DOCUMENT SEGMENT —
══════════

Trigger Usage - Database

Trigger Usage - Scheduled

Identifier Usage

Setup

The following guide will show you the basics of how to set up the cipher database on a local computer or a cloud hosted machine. Additional instructions are provided for modifying the functionality of the database to account for different drug discovery project.

Requirements

Flask==2.0.1
Flask_API==3.0.post1
Flask_Login==0.5.0
flask_mongoengine==1.0.0
Flask_PyMongo==2.3.0
Flask_RESTful==0.3.9
Flask_SSLify==0.1.5
mongoengine==0.23.1
pymongo==3.11.4

Note that this is just a basic list of requirements for general database interaction. To download all of the required packages and set up external modules correctly, please create a conda environment from the cipher_db_env.yml file and then navigate over to the specific module page for additional setup instructions

Installation

1. conda env create -f env.yml
2. pip install -e .
3. (optional) install additional requirements for development or deployment: pip install -e .[OPTION] --upgrade

possible values for OPTION:

• dev: for general development purposes (linting, testing, etc.)
• reactivity: for reactivity trigger deployment

Database Deployment

The CIPHER database is currently implemented using the MongoDB database architecture. While it is possible to transfer the data storage mechanism to a different non-relational or relational database architecture, this guide will cover how to set up, maintain, and expand the data storage mechanism in Mongo DB. Please note that there are two potential options for setting up MongoDB, locally hosted and cloud hosted. The MongoDB version which was during development and testing is v5.0.9 and the storage was cloud hosted, via Microsoft Azure using the M2 (General) Tier.

Database Setup - Cloud Hosted

To set up MongoDB with a cloud hosted database, please follow the instructions on how to set up a cloud hosted database using MongoDB Atlas. You will need to create a database account prior to attempting to access the database. Please note that database permissions are handled on MongoDB Atlas, so if you wish to grant certain users certain permissions you would do so here. Additionally, not all features may work properly if the account used does not have the appropriate privileges. The accounts used during development and testing had readWriteAnyDatabase permissions with access to all resources.

From here, you will need the obtain the MongoDB URI to connect to the cloud hosted database on the atlas cluster. After obtaining the MongoDB URI, you will need to set up an environment variable on your local machine which contains the MongoDB application driver with the appropriate username and password. There are two URI's which you can set, one is for a production database and the other is for a testing database. You can create a bash script with the following lines of code to set both URI's easily:

export MONGO_URI='(URI for Development Database)'
export TESTING_URI='(URI for Testing Database)'

Note: This script should be run with the source command if not running the corresponding python scripts in the same bash script as not doing so would only assign the environment variables in the subshell

From here, your database should be appropriately set up and ready to use.

══════════

TASK REQUIREMENTS —
Write the next part of the CIPHER database setup guide, beginning right after its final sentence. The material after this is not needed.

══════════

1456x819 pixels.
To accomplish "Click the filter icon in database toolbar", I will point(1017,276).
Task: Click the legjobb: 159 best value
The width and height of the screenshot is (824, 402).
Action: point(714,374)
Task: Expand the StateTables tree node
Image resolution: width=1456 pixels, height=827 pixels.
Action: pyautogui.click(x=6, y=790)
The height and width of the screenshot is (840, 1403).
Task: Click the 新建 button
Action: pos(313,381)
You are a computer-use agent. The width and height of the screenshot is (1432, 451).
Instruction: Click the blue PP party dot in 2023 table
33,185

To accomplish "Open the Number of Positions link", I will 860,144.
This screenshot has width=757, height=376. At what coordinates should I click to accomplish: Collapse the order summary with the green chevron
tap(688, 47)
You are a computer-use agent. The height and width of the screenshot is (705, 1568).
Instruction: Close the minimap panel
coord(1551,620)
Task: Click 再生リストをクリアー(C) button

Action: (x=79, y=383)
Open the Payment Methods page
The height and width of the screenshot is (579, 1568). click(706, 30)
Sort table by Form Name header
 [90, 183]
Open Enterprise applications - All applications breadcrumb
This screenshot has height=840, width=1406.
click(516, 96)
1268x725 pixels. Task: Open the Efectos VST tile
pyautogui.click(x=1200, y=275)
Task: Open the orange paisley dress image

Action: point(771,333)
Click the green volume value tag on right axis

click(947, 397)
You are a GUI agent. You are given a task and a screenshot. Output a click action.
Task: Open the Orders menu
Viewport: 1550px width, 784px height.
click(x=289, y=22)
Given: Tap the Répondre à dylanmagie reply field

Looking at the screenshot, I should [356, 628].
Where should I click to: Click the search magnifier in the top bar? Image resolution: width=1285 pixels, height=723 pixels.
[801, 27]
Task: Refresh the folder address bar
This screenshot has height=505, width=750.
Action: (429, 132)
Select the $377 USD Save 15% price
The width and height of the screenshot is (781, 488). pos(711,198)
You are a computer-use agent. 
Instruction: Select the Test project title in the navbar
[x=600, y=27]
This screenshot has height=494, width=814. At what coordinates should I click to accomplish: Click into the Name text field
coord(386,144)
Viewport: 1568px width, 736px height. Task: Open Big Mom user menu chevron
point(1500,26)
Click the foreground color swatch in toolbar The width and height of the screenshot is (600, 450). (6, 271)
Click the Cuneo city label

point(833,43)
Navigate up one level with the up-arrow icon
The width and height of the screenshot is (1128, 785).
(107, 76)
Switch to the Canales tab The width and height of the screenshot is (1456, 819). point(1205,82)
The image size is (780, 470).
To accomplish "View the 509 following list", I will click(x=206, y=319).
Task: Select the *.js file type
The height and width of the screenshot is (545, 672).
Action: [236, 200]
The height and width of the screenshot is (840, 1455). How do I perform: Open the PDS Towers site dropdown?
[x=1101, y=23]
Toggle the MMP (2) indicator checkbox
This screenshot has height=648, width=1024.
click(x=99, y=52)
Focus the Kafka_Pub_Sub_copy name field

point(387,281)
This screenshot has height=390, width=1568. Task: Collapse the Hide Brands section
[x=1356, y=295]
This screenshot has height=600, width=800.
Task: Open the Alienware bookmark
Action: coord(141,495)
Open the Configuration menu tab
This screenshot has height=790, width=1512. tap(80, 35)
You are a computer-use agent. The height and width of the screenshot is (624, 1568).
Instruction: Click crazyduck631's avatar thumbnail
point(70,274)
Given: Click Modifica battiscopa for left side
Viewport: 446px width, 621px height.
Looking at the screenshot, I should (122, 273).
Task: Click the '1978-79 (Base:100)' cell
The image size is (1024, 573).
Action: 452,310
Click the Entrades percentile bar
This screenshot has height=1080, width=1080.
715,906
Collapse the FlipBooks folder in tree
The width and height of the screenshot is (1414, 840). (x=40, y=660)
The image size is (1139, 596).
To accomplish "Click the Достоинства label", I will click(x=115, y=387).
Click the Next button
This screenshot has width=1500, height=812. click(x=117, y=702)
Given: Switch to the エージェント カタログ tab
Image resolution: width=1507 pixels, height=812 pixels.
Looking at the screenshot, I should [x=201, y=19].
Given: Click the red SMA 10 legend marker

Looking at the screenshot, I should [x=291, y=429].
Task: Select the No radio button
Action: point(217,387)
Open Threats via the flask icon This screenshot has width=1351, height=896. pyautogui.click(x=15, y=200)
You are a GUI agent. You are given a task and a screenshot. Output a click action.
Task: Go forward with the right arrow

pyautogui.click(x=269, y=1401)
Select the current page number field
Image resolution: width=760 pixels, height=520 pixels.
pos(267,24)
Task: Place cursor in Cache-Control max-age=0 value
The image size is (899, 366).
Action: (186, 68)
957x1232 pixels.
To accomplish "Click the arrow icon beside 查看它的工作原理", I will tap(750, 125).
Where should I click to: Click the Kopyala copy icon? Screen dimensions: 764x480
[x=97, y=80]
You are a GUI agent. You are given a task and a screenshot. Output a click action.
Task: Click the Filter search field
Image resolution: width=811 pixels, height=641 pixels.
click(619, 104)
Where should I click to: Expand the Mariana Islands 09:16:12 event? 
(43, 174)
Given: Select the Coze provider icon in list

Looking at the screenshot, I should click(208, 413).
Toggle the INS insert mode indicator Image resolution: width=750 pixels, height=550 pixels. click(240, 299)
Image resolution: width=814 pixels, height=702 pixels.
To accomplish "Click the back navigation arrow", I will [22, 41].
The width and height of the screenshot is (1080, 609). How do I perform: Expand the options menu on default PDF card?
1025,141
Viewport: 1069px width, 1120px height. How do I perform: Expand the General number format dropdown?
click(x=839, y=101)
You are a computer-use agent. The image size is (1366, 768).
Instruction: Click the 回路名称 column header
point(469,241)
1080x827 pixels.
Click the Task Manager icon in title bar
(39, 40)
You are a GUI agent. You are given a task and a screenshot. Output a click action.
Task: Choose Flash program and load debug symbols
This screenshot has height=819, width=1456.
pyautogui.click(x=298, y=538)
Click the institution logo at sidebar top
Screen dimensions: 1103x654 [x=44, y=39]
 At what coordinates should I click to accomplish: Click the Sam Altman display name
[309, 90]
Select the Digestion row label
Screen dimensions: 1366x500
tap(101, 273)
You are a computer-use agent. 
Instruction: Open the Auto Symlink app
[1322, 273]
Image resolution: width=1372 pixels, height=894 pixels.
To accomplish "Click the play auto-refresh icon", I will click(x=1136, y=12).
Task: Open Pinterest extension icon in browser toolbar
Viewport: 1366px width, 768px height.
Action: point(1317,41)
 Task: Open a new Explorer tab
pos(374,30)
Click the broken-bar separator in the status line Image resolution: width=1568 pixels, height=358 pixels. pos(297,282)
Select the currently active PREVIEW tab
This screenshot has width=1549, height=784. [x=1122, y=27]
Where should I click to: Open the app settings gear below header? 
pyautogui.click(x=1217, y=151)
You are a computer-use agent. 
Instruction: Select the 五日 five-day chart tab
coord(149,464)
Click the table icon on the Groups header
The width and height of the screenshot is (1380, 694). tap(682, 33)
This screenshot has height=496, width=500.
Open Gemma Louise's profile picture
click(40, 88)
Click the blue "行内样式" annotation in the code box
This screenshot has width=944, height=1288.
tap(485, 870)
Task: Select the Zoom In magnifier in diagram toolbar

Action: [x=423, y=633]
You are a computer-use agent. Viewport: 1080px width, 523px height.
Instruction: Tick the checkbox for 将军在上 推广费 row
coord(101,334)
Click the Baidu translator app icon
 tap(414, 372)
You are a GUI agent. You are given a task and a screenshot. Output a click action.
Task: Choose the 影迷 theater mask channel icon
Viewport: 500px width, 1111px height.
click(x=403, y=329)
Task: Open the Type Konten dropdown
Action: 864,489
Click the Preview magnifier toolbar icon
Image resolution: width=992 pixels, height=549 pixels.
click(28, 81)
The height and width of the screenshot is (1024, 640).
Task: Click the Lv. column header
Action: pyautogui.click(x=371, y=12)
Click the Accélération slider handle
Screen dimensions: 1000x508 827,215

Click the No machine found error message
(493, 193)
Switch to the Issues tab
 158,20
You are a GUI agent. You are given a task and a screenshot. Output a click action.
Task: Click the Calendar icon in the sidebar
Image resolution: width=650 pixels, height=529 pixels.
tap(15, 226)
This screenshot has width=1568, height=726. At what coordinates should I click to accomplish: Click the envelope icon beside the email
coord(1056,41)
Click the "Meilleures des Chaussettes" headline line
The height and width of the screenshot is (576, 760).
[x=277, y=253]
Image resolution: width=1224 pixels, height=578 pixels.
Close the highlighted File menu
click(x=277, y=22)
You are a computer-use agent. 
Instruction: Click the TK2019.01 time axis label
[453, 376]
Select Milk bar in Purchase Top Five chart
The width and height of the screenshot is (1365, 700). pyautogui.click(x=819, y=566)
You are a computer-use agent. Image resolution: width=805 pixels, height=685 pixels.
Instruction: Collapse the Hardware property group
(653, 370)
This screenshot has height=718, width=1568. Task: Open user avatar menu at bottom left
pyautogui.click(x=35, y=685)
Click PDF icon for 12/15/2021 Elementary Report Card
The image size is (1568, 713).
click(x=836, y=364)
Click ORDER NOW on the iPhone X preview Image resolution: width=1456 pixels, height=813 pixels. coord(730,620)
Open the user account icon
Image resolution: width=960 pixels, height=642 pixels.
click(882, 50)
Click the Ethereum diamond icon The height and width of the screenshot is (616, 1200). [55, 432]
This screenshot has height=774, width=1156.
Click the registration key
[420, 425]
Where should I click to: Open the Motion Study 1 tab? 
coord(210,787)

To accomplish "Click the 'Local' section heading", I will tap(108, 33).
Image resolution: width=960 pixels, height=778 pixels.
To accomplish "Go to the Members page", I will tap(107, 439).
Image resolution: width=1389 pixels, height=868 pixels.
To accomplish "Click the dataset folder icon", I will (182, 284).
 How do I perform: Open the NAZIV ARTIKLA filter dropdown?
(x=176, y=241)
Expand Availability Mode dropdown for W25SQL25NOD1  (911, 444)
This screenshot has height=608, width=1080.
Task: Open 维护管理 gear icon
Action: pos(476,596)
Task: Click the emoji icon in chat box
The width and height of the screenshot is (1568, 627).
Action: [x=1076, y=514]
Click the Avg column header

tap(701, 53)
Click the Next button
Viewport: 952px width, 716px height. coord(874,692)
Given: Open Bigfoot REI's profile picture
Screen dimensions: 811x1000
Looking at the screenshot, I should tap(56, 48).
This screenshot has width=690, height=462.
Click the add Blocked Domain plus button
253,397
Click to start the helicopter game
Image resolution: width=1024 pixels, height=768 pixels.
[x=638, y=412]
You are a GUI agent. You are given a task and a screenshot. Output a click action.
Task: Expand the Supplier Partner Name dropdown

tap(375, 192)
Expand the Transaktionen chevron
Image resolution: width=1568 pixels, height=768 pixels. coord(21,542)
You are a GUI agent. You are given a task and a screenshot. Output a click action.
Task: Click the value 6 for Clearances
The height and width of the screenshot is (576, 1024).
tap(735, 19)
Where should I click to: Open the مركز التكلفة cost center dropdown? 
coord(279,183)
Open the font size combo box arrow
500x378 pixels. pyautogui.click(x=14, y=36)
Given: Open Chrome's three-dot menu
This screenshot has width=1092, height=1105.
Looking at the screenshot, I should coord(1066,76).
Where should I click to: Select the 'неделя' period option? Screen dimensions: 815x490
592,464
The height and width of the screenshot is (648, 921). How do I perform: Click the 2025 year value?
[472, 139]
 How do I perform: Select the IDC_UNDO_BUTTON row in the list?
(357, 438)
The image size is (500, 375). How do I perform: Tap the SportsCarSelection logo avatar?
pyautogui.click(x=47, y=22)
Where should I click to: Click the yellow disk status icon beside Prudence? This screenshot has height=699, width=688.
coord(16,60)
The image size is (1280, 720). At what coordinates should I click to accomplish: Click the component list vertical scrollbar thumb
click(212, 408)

══════════

TASK OUTPUT —
Database Setup - Locally Hosted

To set up MongoDB with a locally hosted database, please navigate over to the installation tutorial page on the MongoDB website and select the appropriate version and operating system (supported options are Windows, MacOS, and various versions of Linux). From here, follow the tutorial instructions to install MongoDB, install mongosh, set up the database directory, and start up the database. By default, a database which is locally hosted will only be able to accept connections from clients which are run on the locally hosted server. If you wish to allow for a remote client to access the database you will have to change this in the following manner. It is also recommended that you install MongoDB Compass if the local machine has a GUI as this can be used to easily manage the database.

To connect to this database, you will have to obtain a URI connection string for the locally hosted database. How this string is obtained depends on how the database is set up. Please see this page on MongoDB URI's and view the URI for the deployment type which is used. Other resources such as MongoDB Compass may be able to assist in the process of obtaining the database URI.

After obtaining the MongoDB URI, you will need to set up an environment variable on your local machine which contains the MongoDB application driver with the appropriate username and password. There are two URI's which you can set, one is for a production database and the other is for a testing database. You can create a bash script with the following lines of code to set both URI's easily:

export MONGO_URI='(URI for Development Database)'
export TESTING_URI='(URI for Testing Database)'

From here, your database should be appropriately set up and ready to use.

Trigger Deployment - Database

The CIPHER Database is designed to automatically generate chemical records which are as complete as possible upon the addition of novel chemical data. This is accomplished using what is known as a MongoDB database trigger. How this works is that when specific chemical identifiers (SMILES, InChI, InChI Key) are added to the database in any entry the following process occurs:

1. A database trigger script checks to see if a general record of the compound exists (database novelty)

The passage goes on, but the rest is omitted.